The idea is that each user is givenan access level, and some ressources are only available to the higher levels. The certificate is then used to match the user to its level.
I have had no problem configuring Apache to verify the certificate against the root CA and to forward the certificate to the back-end application ( a python-based XML-RPC server).
However I am struggling to choose which attribute(s) of the certificate I should use to map the user to his level :
I am currently leaning towards the public key, but is it the best choice in this situation ? Or is there a better option ?
Thanks in avance
Typically authentication with client certificates is done by having some private CA which issuing the client certificates and only trusting the CA when validating the client certificates. In this case the trusted CA and only this CA has full control over the subject of the certificate which means that mapping the CN to users is perfectly fine and also commonly used.

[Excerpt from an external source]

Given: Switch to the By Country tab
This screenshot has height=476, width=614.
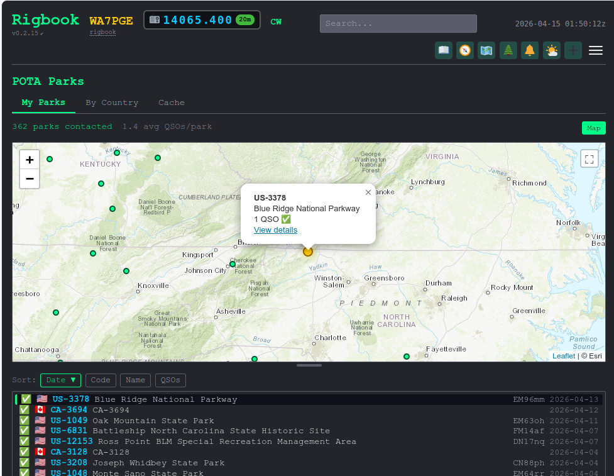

If you instead for whatever reason want to allow certificates issued by arbitrary CA's then such simple mapping can not be done as you've realized yourself. In this case a mapping between certificate pubkey or certificate fingerprint might be done, which of course requires that it is known up-front which exact certificate to expect for a specific user. And, this mapping need to be somehow renewed whenever the client certificate needs to change because it was expired.